Second, we updated task_runner.py to handle edge cases where task state transitions would silently fail. The runner now validates state changes before committing them to the database, and rolls back cleanly if a transition is invalid.
Third, we synchronized the agent registry configuration in anti_strug/agent_registry/config.py with the runtime expectations in the executor layer. Mismatches here caused agents to be dispatched with incorrect capability profiles, leading to mid-task failures when they encountered operations they weren't configured to handle.
Why It Matters
Strug Works is built on a promise: autonomous agents that ship production code without human intervention. That promise breaks the moment an agent drops a task. These weren't rare edge cases—they were hitting production workflows frequently enough to block real work.
The fixes are labeled Tier 1 because they address immediate reliability gaps without requiring architectural changes. They're tactical, not strategic—but tactics matter when the system is unreliable.
What's Next
Tier 1 fixes stop the bleeding. Tier 2 will address root causes. We're planning deeper instrumentation across the dispatch layer to capture failure telemetry before agents hit critical failure states. That means better observability into task execution, earlier warnings when an agent is about to fail, and automatic recovery paths that don't require human intervention.

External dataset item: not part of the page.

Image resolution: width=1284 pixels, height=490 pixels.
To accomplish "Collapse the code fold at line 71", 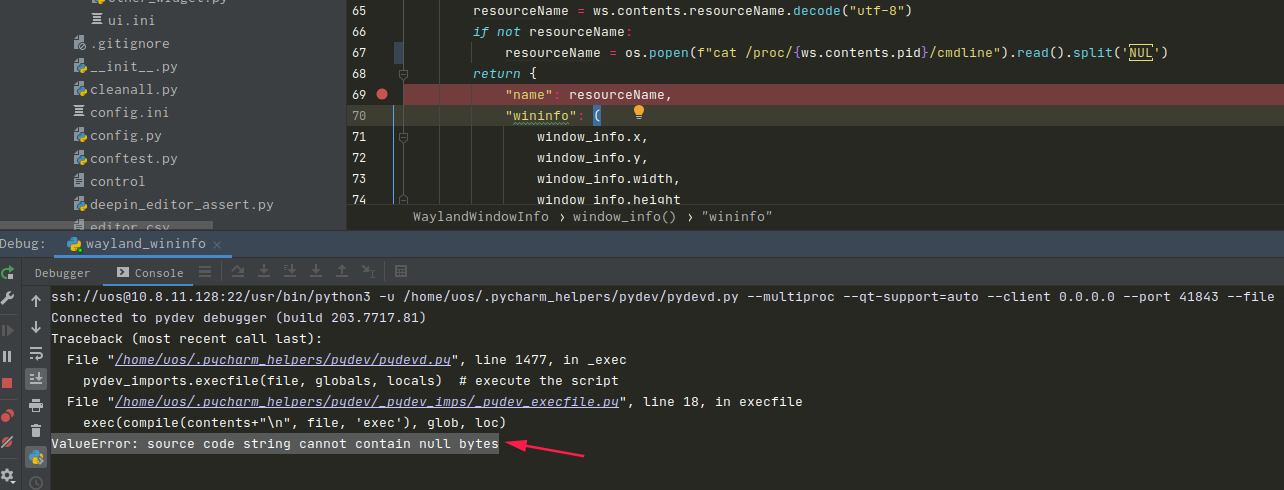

We're also expanding test coverage to include chaos scenarios—intentionally breaking agent workflows to verify that recovery mechanisms work as designed. The new rounds limit tests are a start, but we need coverage for network failures, database deadlocks, and OOM conditions.
Reliability isn't a feature you ship once. It's a discipline you maintain. These fixes move us closer to a system that founders can trust to run their engineering teams autonomously. That's the standard we're building toward.